_Texto seleccionado_
· · · · ·

Los profesores sabemos que contar con información en la sala de clases de cada uno de nuestros estudiantes durante el proceso de enseñanza y aprendizaje es el mejor escenario para encaminarlos a lograr las metas esperadas.
Sin embargo, desde hace un tiempo los procesos de evaluación que nos permiten contar con esta información han experimentado un aumento en su percepción negativa, ya que se les asocia a tensión, agobio y frustración, no solo de los estudiantes, sino también de los profesores y de todo el sistema educativo.
La pandemia del COVID-19 profundizó esta situación. Según datos del Centro de Justicia Educacional de la Universidad Católica, en 2020 los alumnos mostraron mayores dificultades atencionales y de tipo ansioso-depresivo, aislamiento, problemas sociales y de pensamiento, mientras que las exigencias de la educación remota afectaron seriamente al profesorado.
Un estudio elaborado por el Centro de Investigación y Mejoramiento de la Educación de la Facultad de Psicología de la Universidad del Desarrollo reveló que el 77% de los profesores siente estrés, un 49,8% frustración y un 41% angustia.
En este escenario de angustia generalizada, el año 2020 se decidió no aplicar el SIMCE a los estudiantes por los próximos dos años. Para situaciones excepcionales las soluciones deben también ser excepcionales, la pandemia ameritaba esta interrupción, pero este año el escenario es distinto.
Por ello, pensar en una evaluación censal sin consecuencias, parece una buena salida que entregue luces a los gobernantes, directivos, equipos técnicos y docentes con información confiable para tomar las mejores decisiones y así ofrecer una oportunidad para mejorar la calidad del proceso de enseñanza-aprendizaje en las escuelas y recuperar la equidad a la que aspiramos para cada estudiante de nuestro país.
¿Cómo hacerlo considerando el estado emocional actual del sistema? Se requiere invitar a los formadores de formadores a cambiar el enfoque hacia una nueva “cultura de la evaluación”.
Una cultura que se caracterice por tomar decisiones sobre la base de evidencia en contexto, por incentivar la retroalimentación y la reflexión al interior de las comunidades educativas, por generar espacios de valoración del docente y del alumno, de tal manera de construir un camino y a su vez una oportunidad para cada uno de ellos. Finalmente, una evaluación que nos permita revisar los planes, programas y métodos con el fin de mejorar el proceso educativo.
Estamos ad portas de una decisión de enormes consecuencias. El Ministerio de Educación presentó al Consejo Nacional de Educación (CNED), su idea de prolongar la eliminación de la evaluación censal para este año.
El CNED debe evaluar dicha propuesta, analizando con expertos la experiencia acumulada, considerando la opinión de distintos actores educativos, los aportes de académicos e investigadores, la revisión de política comparada y de la literatura nacional e internacional. De ese trabajo saldrán, en un par de semanas, las recomendaciones adoptadas.
No es un misterio para nadie el daño causado en pandemia. Según un estudio del Banco Mundial, Unesco y Unicef, publicado en diciembre de 2021, en los países de ingresos bajos y medianos, la proporción de niños que viven en lo que denominan “Pobreza de Aprendizajes”, era de un 53 % antes de la pandemia, pero podría alcanzar el 70% debido al cierre prolongado de las escuelas y a la carencia de eficacia del aprendizaje a distancia.
Ese alarmante dato, más la ceguera en la que nos encontramos al no contar con información durante este periodo, nos ata de manos para la toma de decisiones que nos oriente hacia el plan de recuperación futuro. Es hora de liberarnos de esa atadura, por el bien de cada uno de nuestros estudiantes.

· · · · ·

Entradas del conjunto de datos:
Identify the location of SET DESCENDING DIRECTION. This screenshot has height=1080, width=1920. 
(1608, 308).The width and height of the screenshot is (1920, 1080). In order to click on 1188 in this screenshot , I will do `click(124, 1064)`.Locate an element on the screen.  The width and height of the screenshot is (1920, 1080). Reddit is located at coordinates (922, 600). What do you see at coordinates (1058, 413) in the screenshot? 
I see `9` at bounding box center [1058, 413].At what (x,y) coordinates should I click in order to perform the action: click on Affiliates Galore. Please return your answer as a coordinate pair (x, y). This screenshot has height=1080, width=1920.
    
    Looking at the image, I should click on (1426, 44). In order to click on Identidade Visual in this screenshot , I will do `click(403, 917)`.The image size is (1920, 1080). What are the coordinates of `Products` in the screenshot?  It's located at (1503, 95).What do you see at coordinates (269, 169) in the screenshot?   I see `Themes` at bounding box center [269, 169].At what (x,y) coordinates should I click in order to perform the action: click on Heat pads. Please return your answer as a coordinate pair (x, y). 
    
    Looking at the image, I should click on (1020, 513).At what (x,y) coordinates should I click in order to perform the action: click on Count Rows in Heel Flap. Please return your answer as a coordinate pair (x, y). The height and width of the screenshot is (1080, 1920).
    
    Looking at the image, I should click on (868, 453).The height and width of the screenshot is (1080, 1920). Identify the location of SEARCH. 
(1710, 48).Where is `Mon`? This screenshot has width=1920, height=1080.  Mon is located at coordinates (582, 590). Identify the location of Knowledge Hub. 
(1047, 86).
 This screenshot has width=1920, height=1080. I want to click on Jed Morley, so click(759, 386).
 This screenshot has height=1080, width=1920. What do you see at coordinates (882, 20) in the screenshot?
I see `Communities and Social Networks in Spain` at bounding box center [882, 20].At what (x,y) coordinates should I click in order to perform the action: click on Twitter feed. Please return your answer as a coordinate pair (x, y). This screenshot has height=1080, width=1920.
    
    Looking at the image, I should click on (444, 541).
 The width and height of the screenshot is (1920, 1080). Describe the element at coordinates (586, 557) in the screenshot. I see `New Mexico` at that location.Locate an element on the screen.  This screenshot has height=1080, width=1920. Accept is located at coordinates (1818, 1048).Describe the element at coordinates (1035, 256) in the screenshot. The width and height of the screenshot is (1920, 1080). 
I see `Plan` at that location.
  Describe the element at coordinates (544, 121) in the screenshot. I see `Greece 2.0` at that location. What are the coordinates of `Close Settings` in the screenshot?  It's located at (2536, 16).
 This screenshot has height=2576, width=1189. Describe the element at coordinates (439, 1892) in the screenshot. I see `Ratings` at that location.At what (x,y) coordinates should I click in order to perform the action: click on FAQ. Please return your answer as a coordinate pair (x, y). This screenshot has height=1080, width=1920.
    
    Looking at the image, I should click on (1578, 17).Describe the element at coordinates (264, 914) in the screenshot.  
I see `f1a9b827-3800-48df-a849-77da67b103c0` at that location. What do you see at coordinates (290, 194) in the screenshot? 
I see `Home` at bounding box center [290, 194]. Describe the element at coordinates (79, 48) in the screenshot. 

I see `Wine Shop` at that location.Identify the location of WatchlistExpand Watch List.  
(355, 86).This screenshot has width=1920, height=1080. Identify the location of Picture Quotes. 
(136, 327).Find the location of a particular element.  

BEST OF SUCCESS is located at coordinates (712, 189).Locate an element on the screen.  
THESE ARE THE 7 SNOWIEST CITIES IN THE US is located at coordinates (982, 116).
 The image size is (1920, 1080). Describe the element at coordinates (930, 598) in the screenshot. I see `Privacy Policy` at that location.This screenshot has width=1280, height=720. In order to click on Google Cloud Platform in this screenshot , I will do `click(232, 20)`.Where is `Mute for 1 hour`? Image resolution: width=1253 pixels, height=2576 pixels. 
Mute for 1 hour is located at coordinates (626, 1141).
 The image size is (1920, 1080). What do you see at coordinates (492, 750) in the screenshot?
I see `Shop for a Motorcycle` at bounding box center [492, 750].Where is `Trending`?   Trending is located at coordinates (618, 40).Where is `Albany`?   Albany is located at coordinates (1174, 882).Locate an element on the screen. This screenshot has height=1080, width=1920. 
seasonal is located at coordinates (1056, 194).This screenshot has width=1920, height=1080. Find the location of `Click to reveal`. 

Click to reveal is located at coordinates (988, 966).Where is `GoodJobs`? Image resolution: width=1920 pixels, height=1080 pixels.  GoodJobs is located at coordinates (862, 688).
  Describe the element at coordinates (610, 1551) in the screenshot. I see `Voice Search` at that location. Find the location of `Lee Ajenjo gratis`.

· · · · ·

_Lo que harás_
**a)** Según el texto sobre la evaluación escolar, ¿qué porcentaje de los profesores siente estrés de acuerdo con el estudio de la Facultad de Psicología de la Universidad del Desarrollo?
**b)** Transcribe del texto sobre la evaluación escolar el fragmento que empieza con "Sin embargo, desde" y sigue hasta "el sistema educativo.".

_Respuestas por tarea_
**a)** El 77% de los profesores siente estrés.

**b)**
Sin embargo, desde hace un tiempo los procesos de evaluación que nos permiten contar con esta información han experimentado un aumento en su percepción negativa, ya que se les asocia a tensión, agobio y frustración, no solo de los estudiantes, sino también de los profesores y de todo el sistema educativo.